▸ **Exercise requirements**: The word "computer" occurs in some lines of the listing. Copy those lines.

▸ **Task data**:
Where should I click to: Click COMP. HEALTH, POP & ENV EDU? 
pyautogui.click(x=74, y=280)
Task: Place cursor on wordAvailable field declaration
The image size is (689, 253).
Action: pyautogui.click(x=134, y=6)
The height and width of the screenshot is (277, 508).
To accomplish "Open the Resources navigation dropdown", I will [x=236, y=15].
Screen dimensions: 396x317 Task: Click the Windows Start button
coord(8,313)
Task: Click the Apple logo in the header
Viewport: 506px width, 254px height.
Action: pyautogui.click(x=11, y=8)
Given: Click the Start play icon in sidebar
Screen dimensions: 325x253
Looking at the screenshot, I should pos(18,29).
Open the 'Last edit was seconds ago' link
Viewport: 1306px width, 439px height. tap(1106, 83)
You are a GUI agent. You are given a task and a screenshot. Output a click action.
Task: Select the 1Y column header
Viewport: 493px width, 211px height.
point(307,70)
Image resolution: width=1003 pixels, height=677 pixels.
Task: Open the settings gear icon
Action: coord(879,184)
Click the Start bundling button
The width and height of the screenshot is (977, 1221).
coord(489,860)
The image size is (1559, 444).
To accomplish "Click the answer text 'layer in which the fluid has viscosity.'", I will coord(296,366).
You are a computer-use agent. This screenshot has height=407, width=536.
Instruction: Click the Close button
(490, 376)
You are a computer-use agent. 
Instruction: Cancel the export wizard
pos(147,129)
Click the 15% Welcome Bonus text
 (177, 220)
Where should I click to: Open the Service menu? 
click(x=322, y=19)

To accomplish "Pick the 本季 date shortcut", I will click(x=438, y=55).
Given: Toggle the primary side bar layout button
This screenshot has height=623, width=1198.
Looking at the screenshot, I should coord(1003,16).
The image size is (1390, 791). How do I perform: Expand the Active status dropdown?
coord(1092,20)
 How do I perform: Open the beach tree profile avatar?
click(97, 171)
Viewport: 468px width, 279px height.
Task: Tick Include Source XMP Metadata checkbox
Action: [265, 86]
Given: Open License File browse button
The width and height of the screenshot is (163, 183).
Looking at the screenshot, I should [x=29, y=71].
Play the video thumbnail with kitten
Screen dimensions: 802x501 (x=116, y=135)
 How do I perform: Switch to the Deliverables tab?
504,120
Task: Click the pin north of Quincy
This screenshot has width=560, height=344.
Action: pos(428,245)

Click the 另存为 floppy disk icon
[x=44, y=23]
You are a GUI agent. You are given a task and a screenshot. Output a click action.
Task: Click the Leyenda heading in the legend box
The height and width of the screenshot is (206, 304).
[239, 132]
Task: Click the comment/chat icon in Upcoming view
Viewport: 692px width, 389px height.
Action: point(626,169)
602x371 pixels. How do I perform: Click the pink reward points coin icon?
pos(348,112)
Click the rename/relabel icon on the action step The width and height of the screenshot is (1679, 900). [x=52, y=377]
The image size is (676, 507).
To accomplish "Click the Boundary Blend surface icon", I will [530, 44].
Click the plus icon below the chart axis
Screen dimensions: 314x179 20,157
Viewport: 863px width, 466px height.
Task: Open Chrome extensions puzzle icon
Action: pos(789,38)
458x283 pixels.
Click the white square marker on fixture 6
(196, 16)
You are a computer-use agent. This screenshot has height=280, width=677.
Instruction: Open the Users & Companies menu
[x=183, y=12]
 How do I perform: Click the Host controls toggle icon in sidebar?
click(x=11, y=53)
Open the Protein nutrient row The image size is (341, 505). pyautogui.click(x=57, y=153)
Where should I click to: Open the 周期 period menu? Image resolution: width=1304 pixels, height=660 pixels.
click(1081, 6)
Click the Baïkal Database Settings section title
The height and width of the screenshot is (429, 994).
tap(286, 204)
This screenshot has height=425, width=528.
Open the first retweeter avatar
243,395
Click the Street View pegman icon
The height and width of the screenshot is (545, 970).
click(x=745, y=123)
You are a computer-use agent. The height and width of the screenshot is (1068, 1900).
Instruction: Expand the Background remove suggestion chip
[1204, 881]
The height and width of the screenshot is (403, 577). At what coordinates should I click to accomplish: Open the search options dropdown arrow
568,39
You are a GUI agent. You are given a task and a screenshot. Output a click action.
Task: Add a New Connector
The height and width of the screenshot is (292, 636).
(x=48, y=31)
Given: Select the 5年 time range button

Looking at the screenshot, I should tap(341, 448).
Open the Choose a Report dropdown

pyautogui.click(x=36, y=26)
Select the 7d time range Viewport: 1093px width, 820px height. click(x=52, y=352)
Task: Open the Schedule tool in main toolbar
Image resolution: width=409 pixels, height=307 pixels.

▸ **Reply**:
You are a computer-use agent. This screenshot has height=407, width=536.
You are a computer-use agent. 
You are a computer-use agent. This screenshot has height=280, width=677.
You are a computer-use agent. The height and width of the screenshot is (1068, 1900).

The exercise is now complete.